◆ Description of the task: Look below for the line containing "Task: Open the window menu icon in title bar"; from there through the line containing "Task: Expand the 2017 year dropdown", both lines included, please set down each line exactly and nothing else.

Collected data:
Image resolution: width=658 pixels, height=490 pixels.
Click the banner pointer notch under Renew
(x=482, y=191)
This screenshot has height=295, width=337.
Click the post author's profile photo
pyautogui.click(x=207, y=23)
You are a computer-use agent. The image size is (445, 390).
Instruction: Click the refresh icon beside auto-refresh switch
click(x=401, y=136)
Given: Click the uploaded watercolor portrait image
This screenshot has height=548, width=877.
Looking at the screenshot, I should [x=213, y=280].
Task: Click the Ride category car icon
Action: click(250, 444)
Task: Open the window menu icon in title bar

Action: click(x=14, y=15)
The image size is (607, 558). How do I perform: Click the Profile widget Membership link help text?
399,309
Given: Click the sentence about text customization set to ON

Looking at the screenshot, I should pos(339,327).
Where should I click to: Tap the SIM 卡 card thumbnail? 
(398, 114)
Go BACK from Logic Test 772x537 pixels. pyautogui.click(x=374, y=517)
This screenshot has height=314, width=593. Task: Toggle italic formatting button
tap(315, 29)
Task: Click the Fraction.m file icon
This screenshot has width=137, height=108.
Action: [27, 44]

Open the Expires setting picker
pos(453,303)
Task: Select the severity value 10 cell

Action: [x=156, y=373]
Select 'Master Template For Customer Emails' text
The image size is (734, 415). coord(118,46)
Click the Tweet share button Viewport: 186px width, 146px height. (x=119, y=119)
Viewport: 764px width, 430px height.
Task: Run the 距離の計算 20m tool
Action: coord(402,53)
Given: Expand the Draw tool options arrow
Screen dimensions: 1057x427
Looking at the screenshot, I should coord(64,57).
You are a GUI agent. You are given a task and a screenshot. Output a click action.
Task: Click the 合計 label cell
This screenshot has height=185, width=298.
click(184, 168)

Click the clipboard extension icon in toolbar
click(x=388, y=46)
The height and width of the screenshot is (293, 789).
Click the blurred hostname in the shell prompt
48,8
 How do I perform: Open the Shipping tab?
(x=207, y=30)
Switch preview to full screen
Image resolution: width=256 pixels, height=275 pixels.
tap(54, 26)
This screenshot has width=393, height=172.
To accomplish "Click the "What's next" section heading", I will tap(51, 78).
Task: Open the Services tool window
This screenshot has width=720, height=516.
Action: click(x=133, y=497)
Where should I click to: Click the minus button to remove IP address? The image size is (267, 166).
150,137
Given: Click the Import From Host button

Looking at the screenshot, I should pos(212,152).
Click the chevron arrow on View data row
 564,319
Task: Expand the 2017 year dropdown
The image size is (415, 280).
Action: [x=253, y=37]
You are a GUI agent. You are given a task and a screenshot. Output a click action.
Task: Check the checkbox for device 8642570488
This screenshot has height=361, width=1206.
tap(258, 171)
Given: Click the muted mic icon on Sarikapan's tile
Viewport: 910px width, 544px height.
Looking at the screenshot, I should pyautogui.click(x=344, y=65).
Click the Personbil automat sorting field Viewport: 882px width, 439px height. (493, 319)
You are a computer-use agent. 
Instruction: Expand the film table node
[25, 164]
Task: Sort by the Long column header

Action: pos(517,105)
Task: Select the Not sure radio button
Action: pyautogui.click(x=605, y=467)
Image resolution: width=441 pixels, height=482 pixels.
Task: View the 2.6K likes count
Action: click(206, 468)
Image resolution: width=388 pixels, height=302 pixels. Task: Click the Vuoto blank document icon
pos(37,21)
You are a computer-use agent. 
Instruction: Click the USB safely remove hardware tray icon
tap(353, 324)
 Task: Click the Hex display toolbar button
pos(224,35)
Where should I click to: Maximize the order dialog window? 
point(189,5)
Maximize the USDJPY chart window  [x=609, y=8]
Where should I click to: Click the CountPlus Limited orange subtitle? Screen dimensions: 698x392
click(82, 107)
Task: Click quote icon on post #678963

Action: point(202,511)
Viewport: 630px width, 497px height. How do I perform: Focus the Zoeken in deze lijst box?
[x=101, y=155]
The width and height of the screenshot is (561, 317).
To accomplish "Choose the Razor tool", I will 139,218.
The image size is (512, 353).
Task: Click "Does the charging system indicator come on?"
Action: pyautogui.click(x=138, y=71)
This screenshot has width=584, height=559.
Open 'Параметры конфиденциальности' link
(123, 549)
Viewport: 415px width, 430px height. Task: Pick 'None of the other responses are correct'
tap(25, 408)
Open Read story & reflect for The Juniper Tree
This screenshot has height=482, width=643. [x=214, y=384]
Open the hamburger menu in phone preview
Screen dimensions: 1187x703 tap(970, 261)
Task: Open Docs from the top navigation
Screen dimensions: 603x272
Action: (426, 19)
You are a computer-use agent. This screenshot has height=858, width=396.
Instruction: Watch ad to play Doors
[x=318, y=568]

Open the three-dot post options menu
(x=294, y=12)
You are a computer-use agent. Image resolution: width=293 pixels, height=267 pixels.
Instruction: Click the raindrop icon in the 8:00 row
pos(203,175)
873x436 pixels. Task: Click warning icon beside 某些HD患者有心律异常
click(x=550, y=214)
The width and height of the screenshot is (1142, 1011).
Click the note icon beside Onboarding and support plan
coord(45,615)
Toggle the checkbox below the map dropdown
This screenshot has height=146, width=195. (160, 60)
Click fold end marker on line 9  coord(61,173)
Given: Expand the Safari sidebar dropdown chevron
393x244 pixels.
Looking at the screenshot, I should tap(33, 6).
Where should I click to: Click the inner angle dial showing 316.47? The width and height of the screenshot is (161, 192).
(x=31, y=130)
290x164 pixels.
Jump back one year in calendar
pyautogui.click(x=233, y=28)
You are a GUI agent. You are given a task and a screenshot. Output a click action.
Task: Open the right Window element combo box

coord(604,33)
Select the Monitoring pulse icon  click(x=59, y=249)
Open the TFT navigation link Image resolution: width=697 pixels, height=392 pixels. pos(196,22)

◆ Completed task:
Task: Open the window menu icon in title bar

Action: click(x=14, y=15)
The image size is (607, 558). How do I perform: Click the Profile widget Membership link help text?
399,309
Given: Click the sentence about text customization set to ON

Looking at the screenshot, I should pos(339,327).
Where should I click to: Tap the SIM 卡 card thumbnail? 
(398, 114)
Go BACK from Logic Test 772x537 pixels. pyautogui.click(x=374, y=517)
This screenshot has height=314, width=593. Task: Toggle italic formatting button
tap(315, 29)
Task: Click the Fraction.m file icon
This screenshot has width=137, height=108.
Action: [27, 44]

Open the Expires setting picker
pos(453,303)
Task: Select the severity value 10 cell

Action: [x=156, y=373]
Select 'Master Template For Customer Emails' text
The image size is (734, 415). coord(118,46)
Click the Tweet share button Viewport: 186px width, 146px height. (x=119, y=119)
Viewport: 764px width, 430px height.
Task: Run the 距離の計算 20m tool
Action: coord(402,53)
Given: Expand the Draw tool options arrow
Screen dimensions: 1057x427
Looking at the screenshot, I should coord(64,57).
You are a GUI agent. You are given a task and a screenshot. Output a click action.
Task: Click the 合計 label cell
This screenshot has height=185, width=298.
click(184, 168)

Click the clipboard extension icon in toolbar
click(x=388, y=46)
The height and width of the screenshot is (293, 789).
Click the blurred hostname in the shell prompt
48,8
 How do I perform: Open the Shipping tab?
(x=207, y=30)
Switch preview to full screen
Image resolution: width=256 pixels, height=275 pixels.
tap(54, 26)
This screenshot has width=393, height=172.
To accomplish "Click the "What's next" section heading", I will tap(51, 78).
Task: Open the Services tool window
This screenshot has width=720, height=516.
Action: click(x=133, y=497)
Where should I click to: Click the minus button to remove IP address? The image size is (267, 166).
150,137
Given: Click the Import From Host button

Looking at the screenshot, I should pos(212,152).
Click the chevron arrow on View data row
 564,319
Task: Expand the 2017 year dropdown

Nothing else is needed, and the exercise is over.